• [Source text]

* Start *

Group plans to bypass Alaska Gasline option, take natural gas to markets by sea


A company led by former Lt. Gov. Mead Treadwell plans to ship Alaska natural gas from the Point Thomson field on the North Slope across the Arctic Ocean and to markets in Asia, including Japan, Korea, and the Philippines.

Qilak LNG has signed a “heads of agreement” with Exxon, which could provide 560 million standard cubic feet per day to an off-shore liquefaction plant, which would also be a loading terminal for icebreaking tankers.

A similar project is now in full production in Yamal, Russia, with a second such project on the way.

For years, Alaska has been stuck with stranded gas, and the AK-LNG project, an 800-mile pipeline to Nikiski, has been seen as not financially feasible with the prices of natural gas expected to remain low for some time. But shipping natural gas by tanker rather than across land has advantages — some environmental, and some simply market forces that any project must “rock and roll with,” said Treadwell today.

* End *

• [Dataset extract]
* Start *

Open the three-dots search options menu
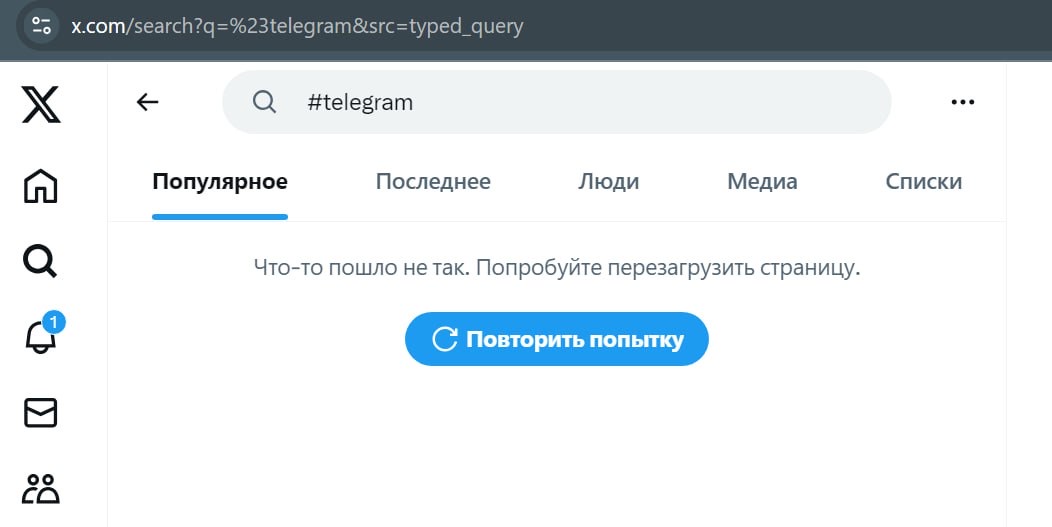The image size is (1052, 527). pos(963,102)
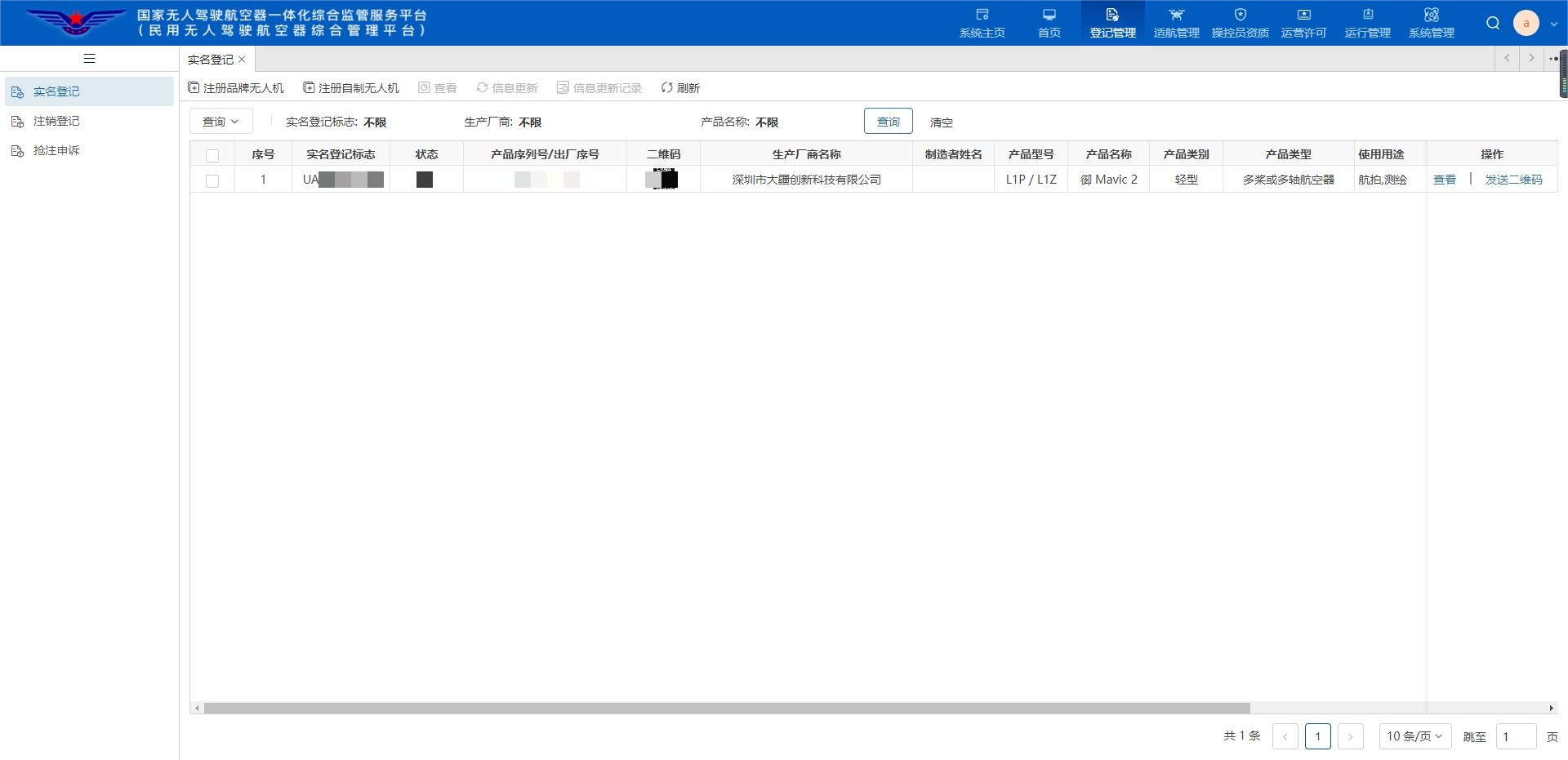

* End *
* Start *

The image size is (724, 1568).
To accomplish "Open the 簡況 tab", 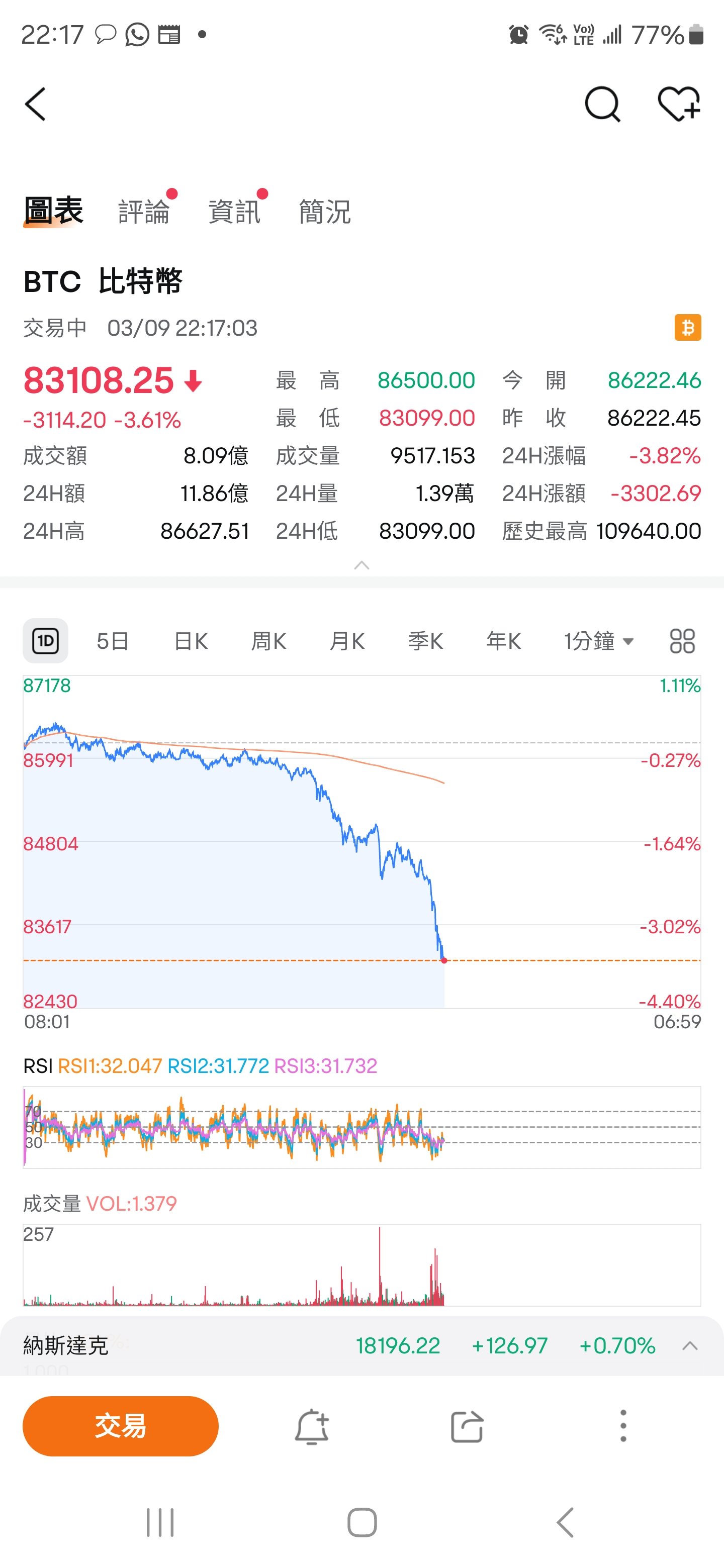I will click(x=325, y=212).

* End *

• [What is being asked] From the article on shipping Alaska natural gas by sea, pull out the passage starting at "Group plans to" and ending at "on the way.", copied word for word.

• [The output]
Group plans to bypass Alaska Gasline option, take natural gas to markets by sea


A company led by former Lt. Gov. Mead Treadwell plans to ship Alaska natural gas from the Point Thomson field on the North Slope across the Arctic Ocean and to markets in Asia, including Japan, Korea, and the Philippines.

Qilak LNG has signed a “heads of agreement” with Exxon, which could provide 560 million standard cubic feet per day to an off-shore liquefaction plant, which would also be a loading terminal for icebreaking tankers.

A similar project is now in full production in Yamal, Russia, with a second such project on the way.